• Task details: Task for the records below: please copy exactly, and only, the lines from the one containing "Click the class" to the last line, both included, leaving out the pictures.

Saved data entries:
- Opening Delimiter -
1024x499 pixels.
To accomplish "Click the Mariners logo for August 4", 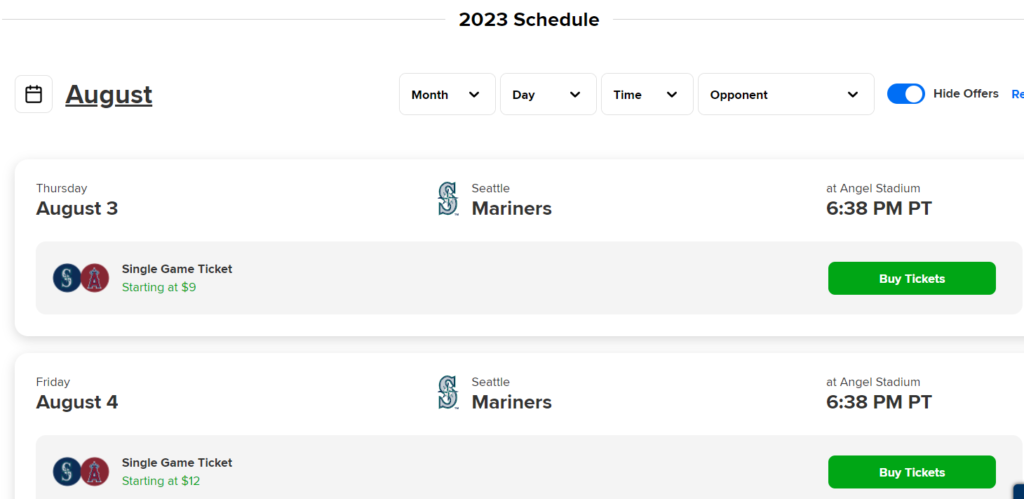I will [x=447, y=392].
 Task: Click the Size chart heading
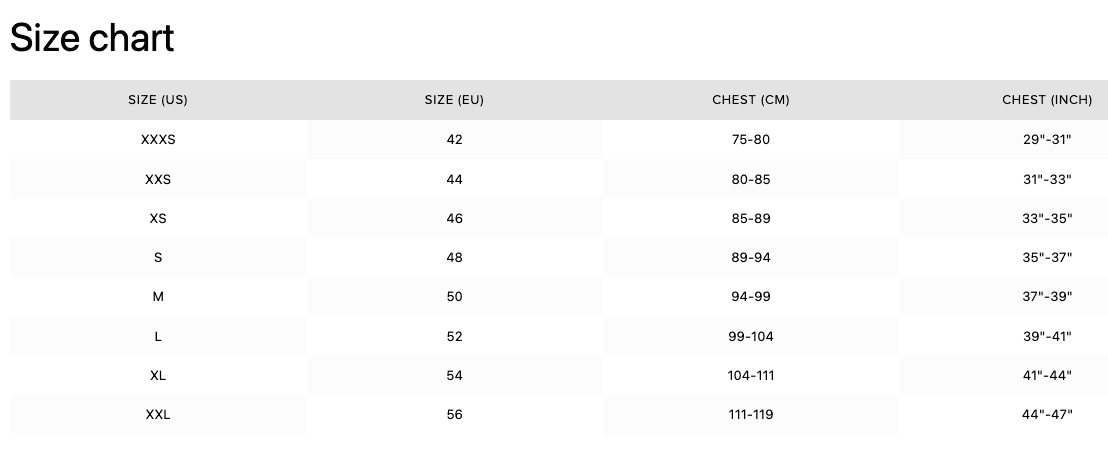pyautogui.click(x=92, y=38)
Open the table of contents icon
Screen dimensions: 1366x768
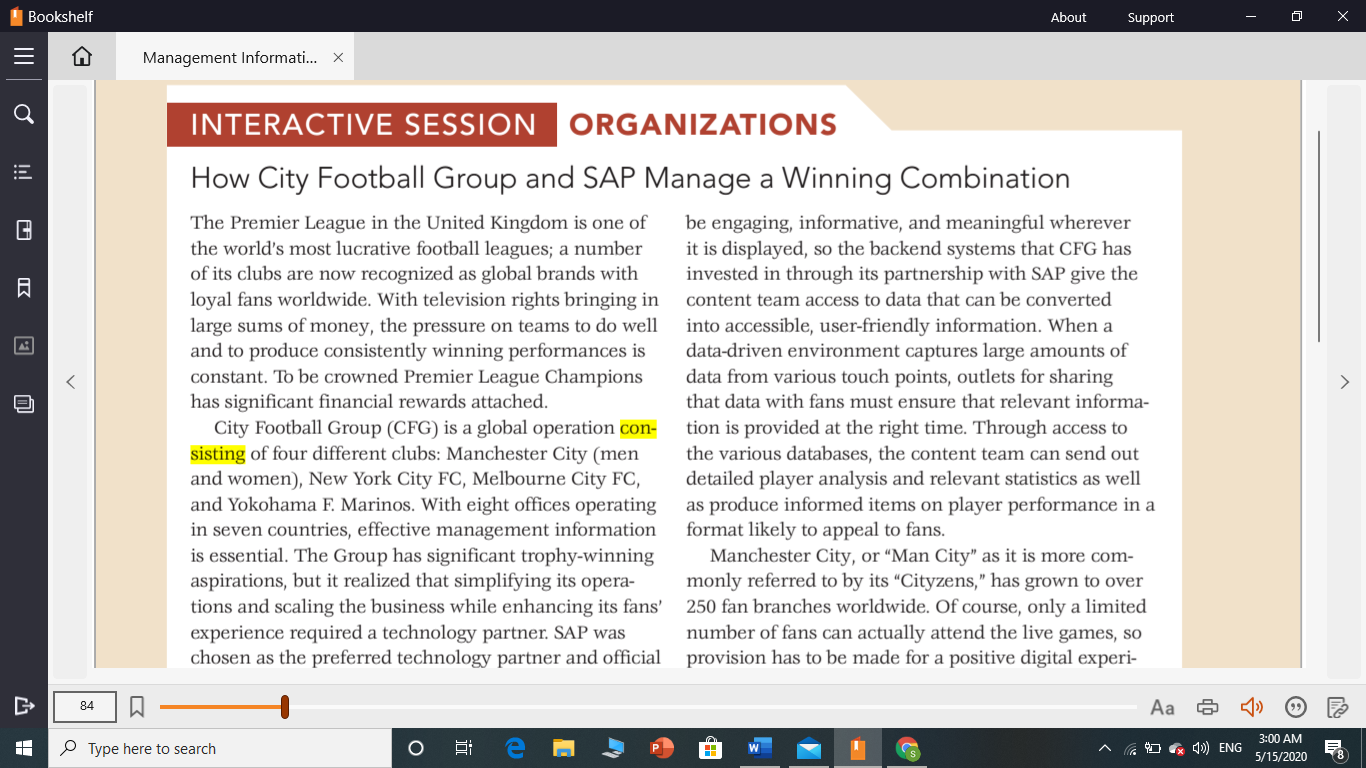tap(24, 172)
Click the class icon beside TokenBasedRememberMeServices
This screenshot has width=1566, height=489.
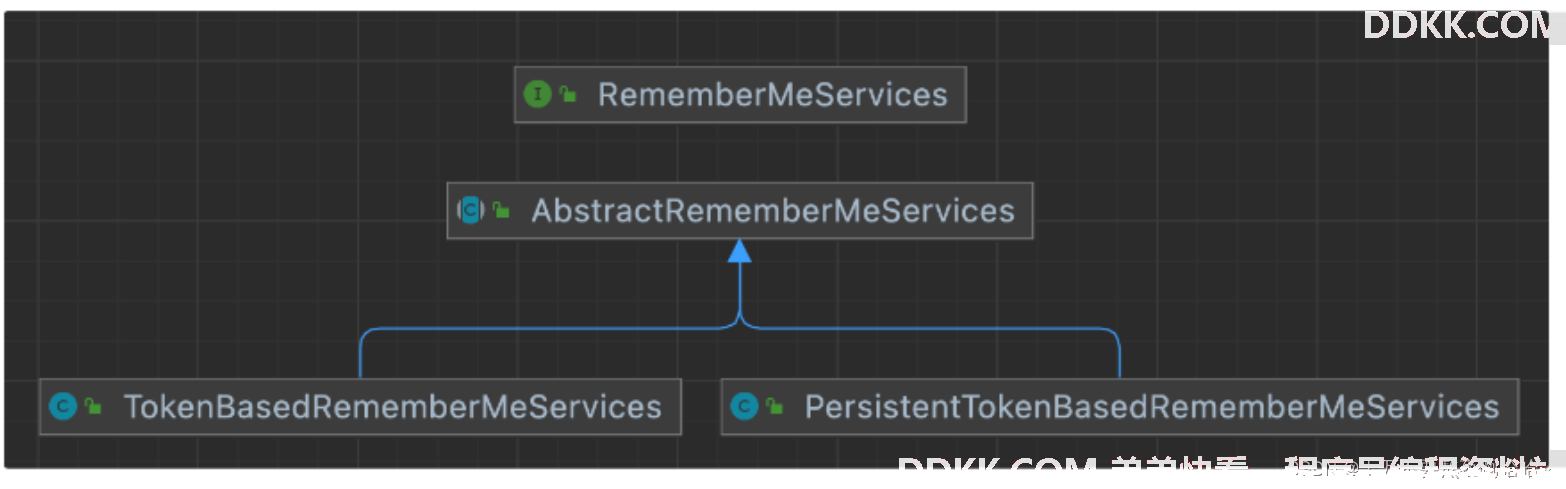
- Closing Delimiter -
• Response for this exercise:
Click the class icon beside TokenBasedRememberMeServices
This screenshot has width=1566, height=489.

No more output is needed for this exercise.